Claes Bell, a data analyst at Bankrate, attributed the disparities on the older and younger ends of the age spectrum to those respondents’ lack of familiarity with child rearing.
“They’re probably the most far removed from the cost of raising a child,” he said, adding that millennials “don’t have the hands-on experience,” while costs of bringing up a baby have changed significantly from the days when those above the retirement age were having kids.
Millennials’ fears of high child-rearing costs may be behind their apparent aversion to having kids when compared to previous generations.
A 2015 study by the Urban Institute found that in 2012, the birth rate among women in their 20s fell to a historic low of 948 births per 1,000 women. The decline—which the study said began in 2008, around the time millennial women began entering their 20s—was especially sharp among Hispanic women, but was also present among non-Hispanic black and white women.
A study published in October from trend forecaster Cassandra indicated that one in three millennials did not want to have children.
According to Bell, millennials’ anxieties aren’t just related to their out-of-pocket child-rearing costs, but the price of their kids’ college educations. The price of higher education remains a daunting subject in an era of mounting college debt and something the USDA, which only looks at expenses through age 17, didn’t take into account.
“Most people will tell you, if you want to put a kid through college, it doesn’t start at age 17—it starts much earlier,” Bell said. “If people expect the cost of child bearing to be double what it actually is, that’s a huge disincentive.”
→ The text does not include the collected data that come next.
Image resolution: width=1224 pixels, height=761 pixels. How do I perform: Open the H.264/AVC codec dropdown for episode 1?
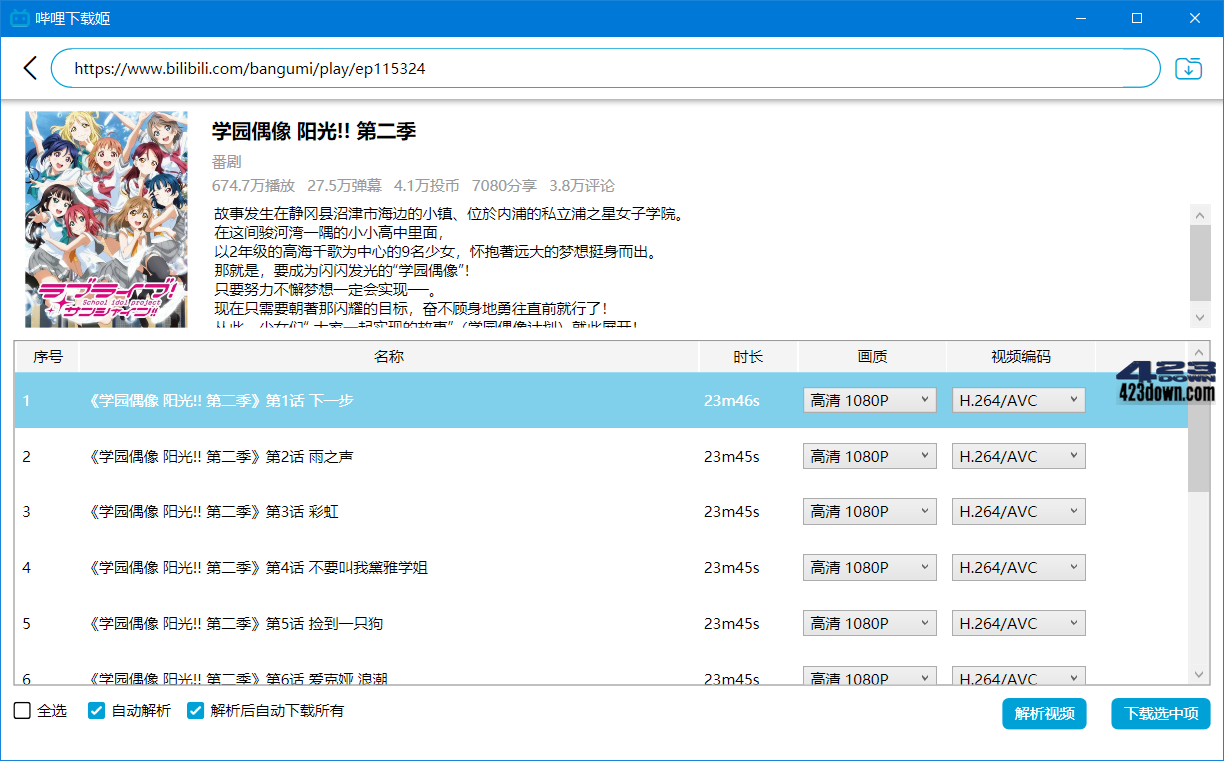1018,399
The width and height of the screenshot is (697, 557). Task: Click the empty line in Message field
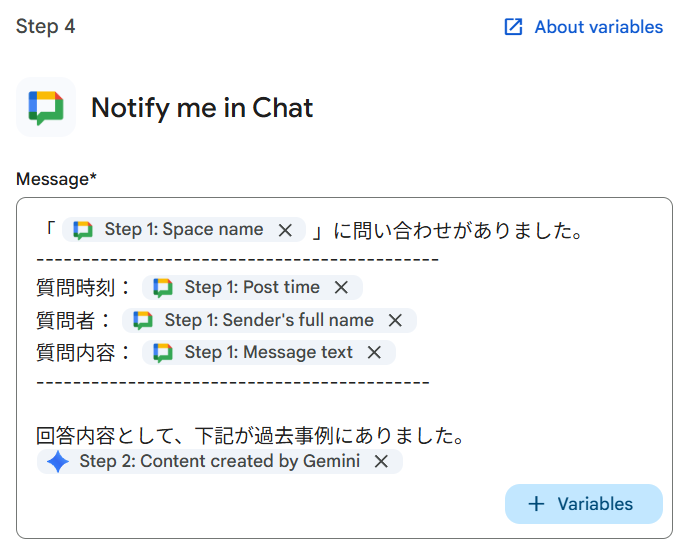click(x=300, y=409)

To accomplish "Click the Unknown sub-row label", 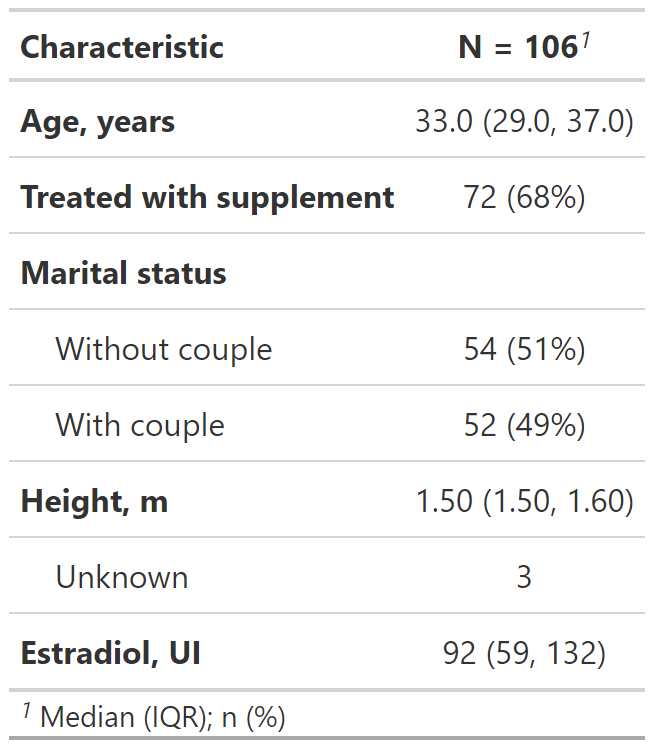I will pos(122,577).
He also pointed to lost income as a reason respondents in general expected the cost to be much higher than the USDA’s calculation, noting that, in a country where government-mandated paid family leave is still nonexistent, missing out on not only “hundreds of thousands” of lifetime earnings, but also social security and 401K payments, is a serious deterrent.
Bell advised couples planning to have kids to “do some number crunching” far in advance.
“What you don’t want to do is wait until it’s time to put baby in the car and say, ‘Wait, how am I going to pay for all this?’” he said.
For those who want to get a head start, the USDA has an online tool that allows Americans to find out how much their first, second or even sixth child might cost them, based on their income, where they live and whether the child will be raised by one or two parents.